Double Spend Proof -- SpecEdited
The hash-ID for the double spend proof is a double sha256 over the entire serialized content of the proof, as defined next.
Is there a need to use this as ID instead of just the outpoint? Do we envision ever needing to store or relay more than one proof per outpoint?
Yes, there is a need.
While there is no need for there to be more than one proof per outpoint, there can be an infinite amount of such proofs. And we want to be able to differentiate before we download the proof which one it is.
As such, the hash-ID is not just an ID for the outpoint. It is an ID for the entire proof.
The ID is a hash of the entire content to protect from altering the contents. Much like this is the case in most of the protocol (tx, block, etc). For instance you see a transaction being advertised by INV and if after download the transaction doesn't validate its txid is remembered and we don't download it again later. I have a patch for Flowee doing the same for proofs, that a proof is only downloaded once. Even if its tossed as invalid.
If you were to use your suggestion of using an outpoint, the following attack is possible;
- Person intents to double spend outpoint O.

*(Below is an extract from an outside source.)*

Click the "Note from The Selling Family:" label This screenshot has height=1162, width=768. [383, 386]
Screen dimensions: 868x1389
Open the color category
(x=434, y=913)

- Person sends an invalid (not even validating) proof with ID based on 'O'
- Node downloads, rejects and blacklists hash.

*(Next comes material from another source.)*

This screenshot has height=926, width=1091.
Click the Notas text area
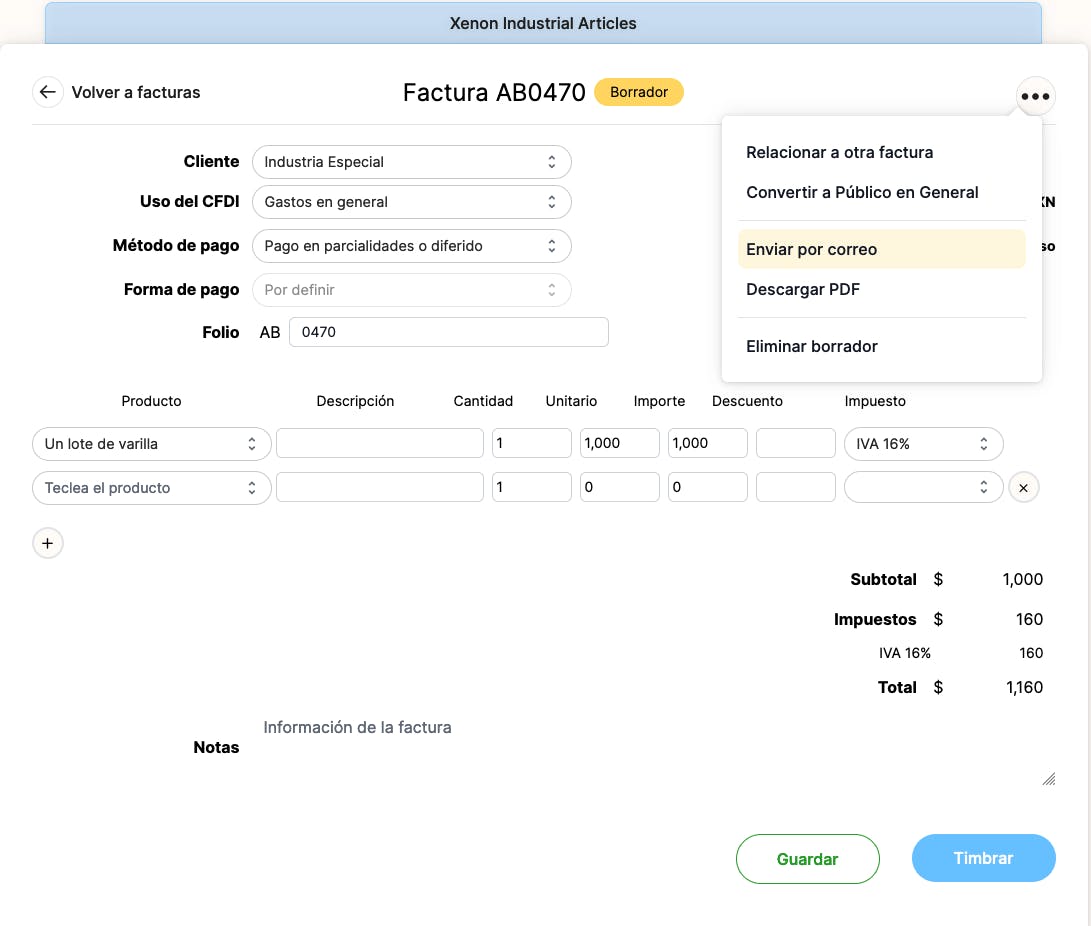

- Person double spends and is certain no node will learn about it.
If nodes do not black-list already validated but rejected proofs then sending INVs will cause a lot of bandwidth to be burned to send the same thing again and again.
Hope that's clear. Let me know if its not.
That attack seems to be mitigated by simply blacklisting the peer instead of the proof.
Possibly, I went with what bitcoin already does in these situations.
Did you see a benefit to use the outpoint-hash as an ID?
It just seems like useless work to inspect both the whole-proof hash and the outpoint, the latter of which you'll have to inspect anyway. The former does not offer any additional defense against DoS - since it's trivial to "generate" invalid proof with a different hash - and seems to be additional hashing and inspection for no benefit.
At the end of the day you'll likely need to ban the peer who forward you invalid proof anyway. Using outpoint saves you a hash, makes redundancy detection slightly easier among honest peers, and simplifies things.
I think you have a misconception of what the hash is used for. It is not inspected or checked. Any more than a block or a transaction have their txid/blockhash inspected. Instead, we just use it as a identifier that is generated on the fly should we need it.
The usage of the outpoint for ID would in the end have zero effect on how much checking we do.
And, yes, on a non-valid proof the peer that forwarded gets banned. On the other hand, low-effort Sybill is avoided by remembering the hash (generated from the actual proof they sent us).
If it's used as an identifier, then in the case two or more different proofs exist for the same outpoint, both will need to be downloaded. Using outpoint as identifier, the second one can be not downloaded at all.
Someone asked me to followup;
If it's used as an identifier, then in the case two or more different proofs exist for the same outpoint,
that usecase means that we are talking about triple spends. As the spec is designed such that a double spend can only lead to one unique proof.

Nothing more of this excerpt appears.